2. The lidar according to claim 1, wherein the first mirror (24) is arranged at an angle of 45 degrees to the laser light emitted by the emitting module (22).

3. Lidar according to claim 1, characterized in that the first mirror (24) and the second mirror (25) are both arranged vertically on the bottom wall (12) of the housing (1), the mirror surfaces of the first mirror (24) and the second mirror (25) being perpendicular to the bottom wall (12) of the housing (1), the projection of the second mirror (25) onto the movement body (21) in the first direction being smaller than the receiving lens (211).

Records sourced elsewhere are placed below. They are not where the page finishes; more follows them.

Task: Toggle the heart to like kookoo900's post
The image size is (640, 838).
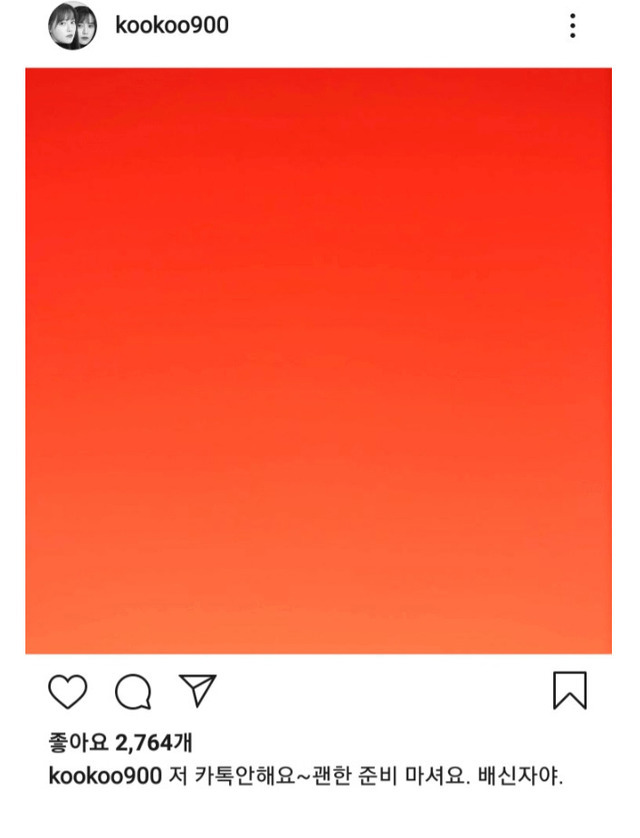Action: [68, 691]
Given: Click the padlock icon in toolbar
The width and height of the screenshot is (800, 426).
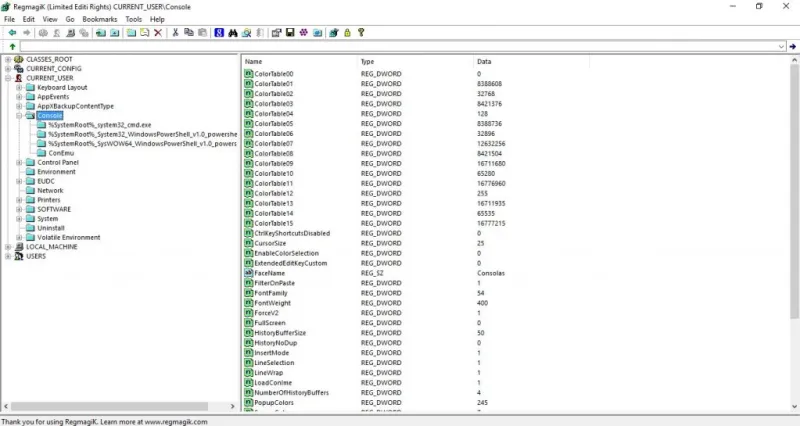Looking at the screenshot, I should pyautogui.click(x=346, y=32).
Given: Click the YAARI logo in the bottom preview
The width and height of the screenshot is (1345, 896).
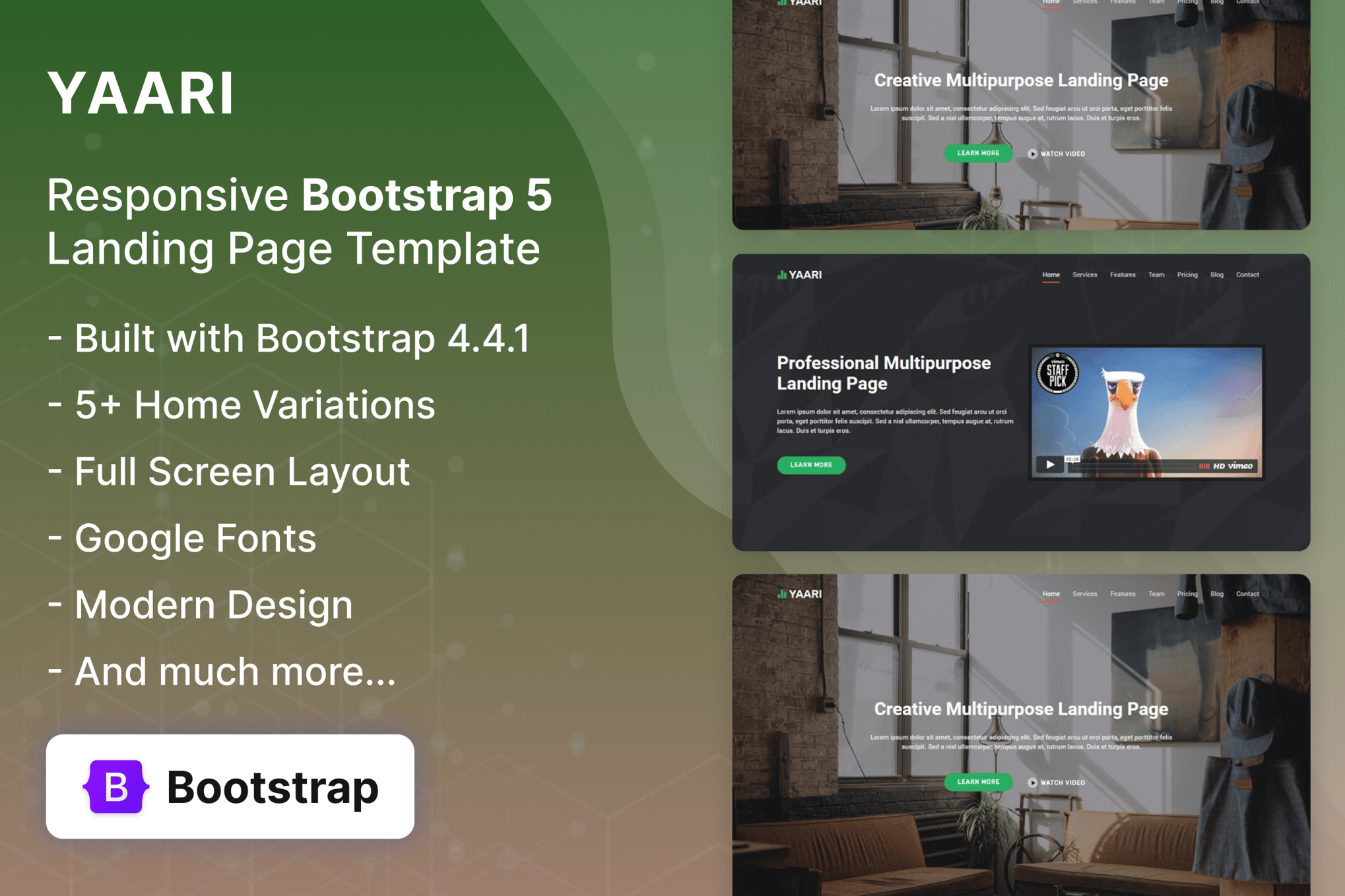Looking at the screenshot, I should tap(799, 594).
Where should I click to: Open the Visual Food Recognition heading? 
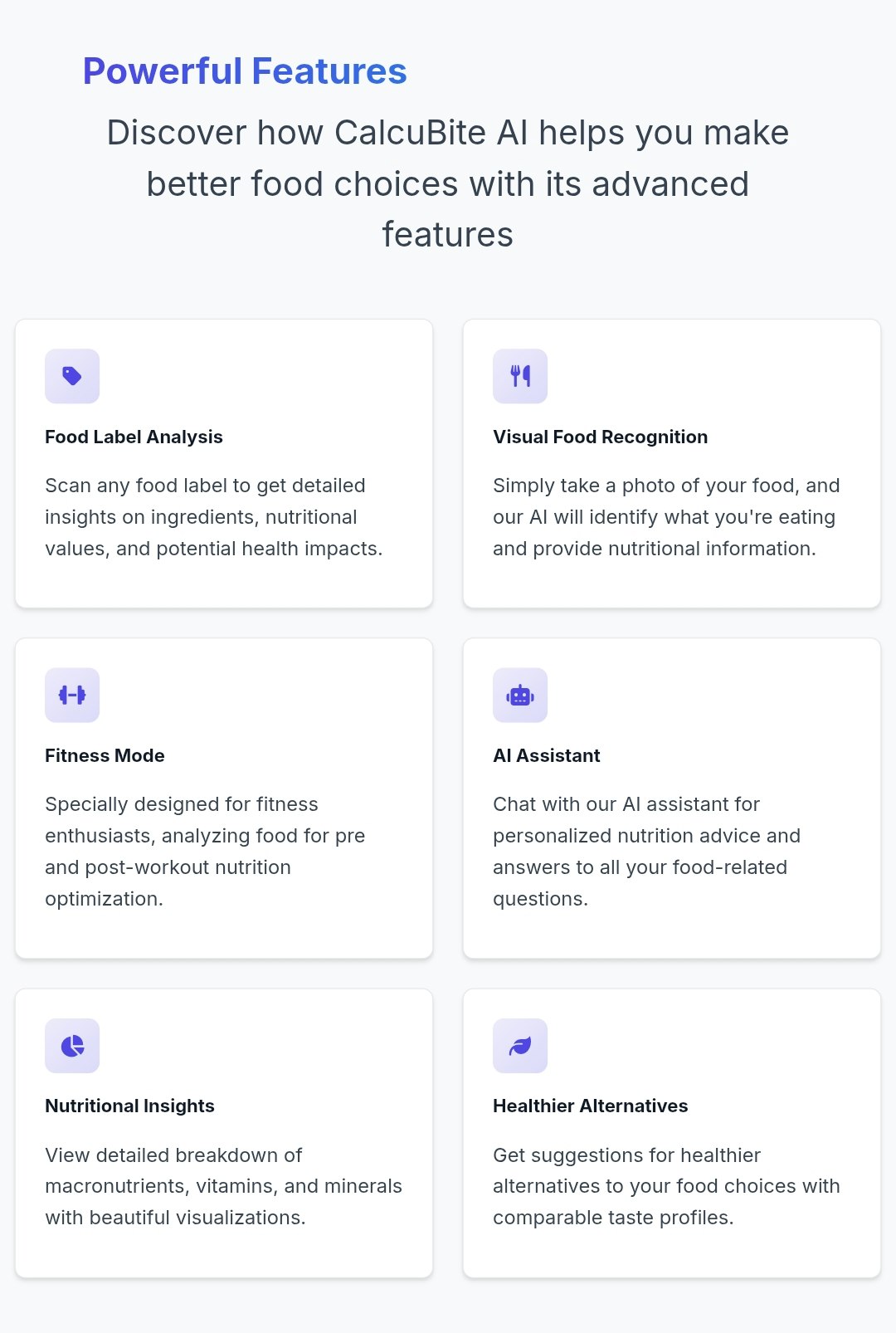tap(600, 437)
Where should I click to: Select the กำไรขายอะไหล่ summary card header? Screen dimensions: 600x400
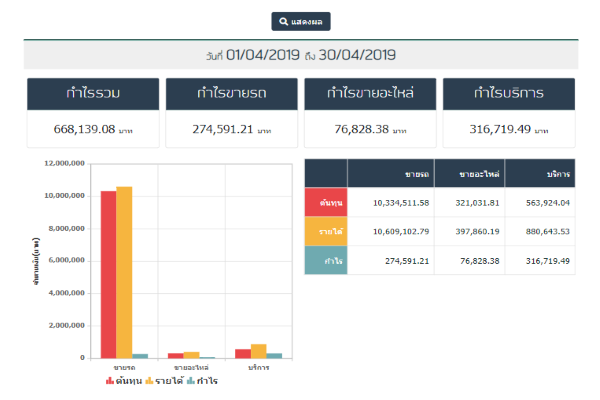pos(370,94)
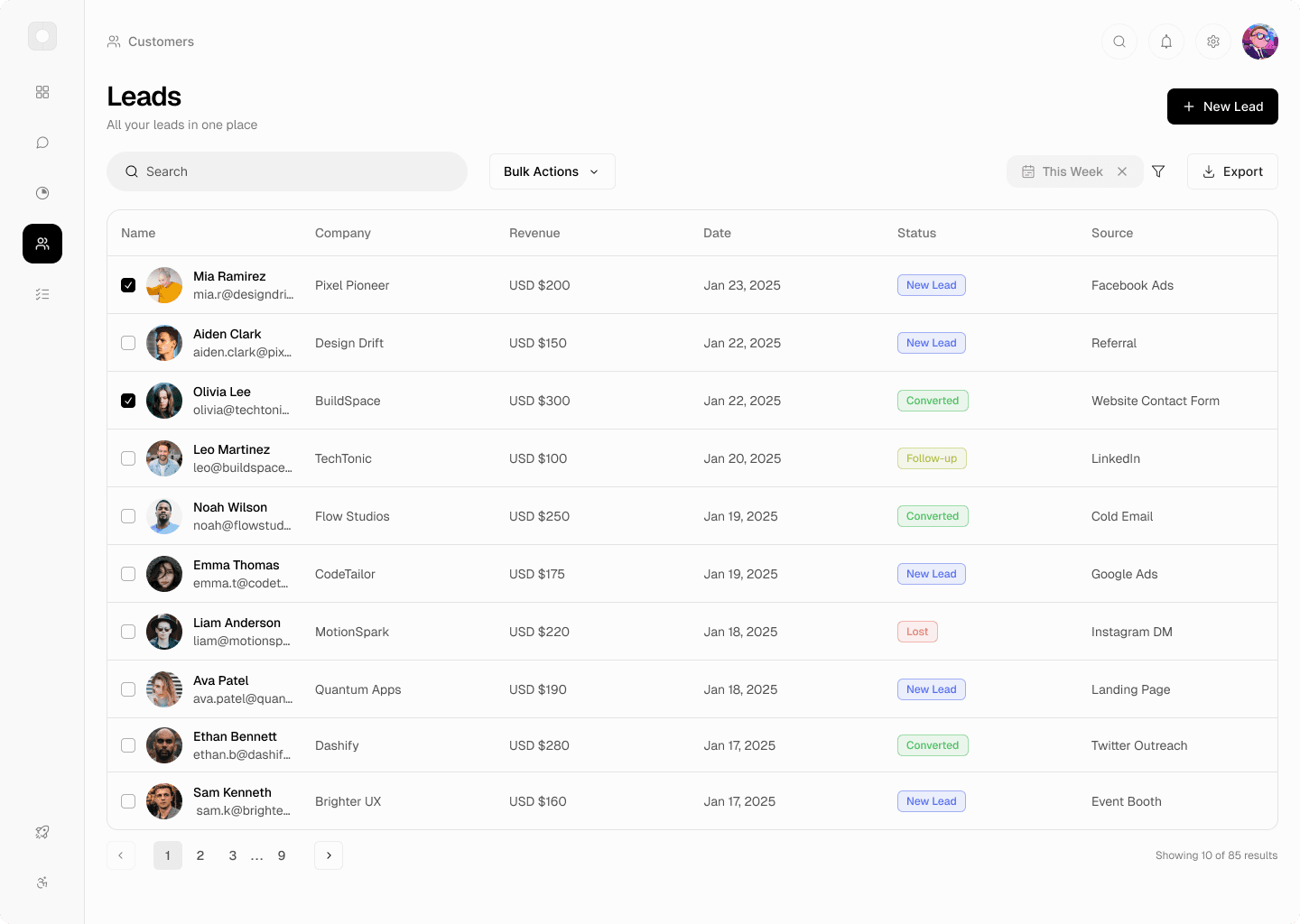The height and width of the screenshot is (924, 1300).
Task: Go to next page with right chevron
Action: pos(329,855)
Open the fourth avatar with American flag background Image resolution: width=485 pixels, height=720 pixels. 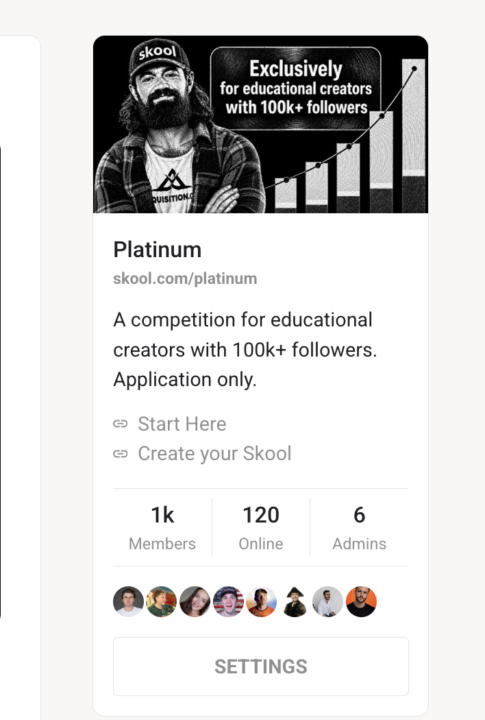point(228,602)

4. The lidar according to claim 1, wherein the turning mirror (31) is a polyhedral turning mirror (31), the turning mirror (31) is vertically arranged on the bottom wall (12) of the housing (1), and the width of each mirror surface of the turning mirror (31) in the vertical direction is larger than the distance from the second mirror (25) to the edge point of the receiving lens (211) away from the second mirror (25).

5. Lidar according to claim 1, characterized in that the chassis (1) has a front panel (13) and a rear cover plate (14) arranged opposite each other, the light window (11) being arranged on the front panel (13), the movement body (21) being arranged in the chassis (1) close to the front panel (13).

6. Lidar according to claim 1, characterized in that the transmitting module (22) is arranged at the side of the movement body (21) remote from the light window (11).

7. The lidar according to claim 1, wherein the receiving module (23) comprises a laser receiving device provided in correspondence with the receiving lens (211), and a laser receiving plate, a portion of which protrudes from one side of the movement main body (21) in the first direction.

8. Lidar according to claim 1, characterized in that the movement module (2) and the scanning module (3) are provided with a circuit board module (4) on one side in the first direction, which circuit board module (4) is used for powering and transmitting signals to the movement module (2) and the scanning module (3).

9. The lidar according to claim 8, wherein an external connector (5) is provided on the housing (1), the external connector (5) being connected to the circuit board module (4) for providing power to the circuit board module (4) and for transmitting signals.

10. A vehicle comprising a lidar according to any of claims 1 to 9.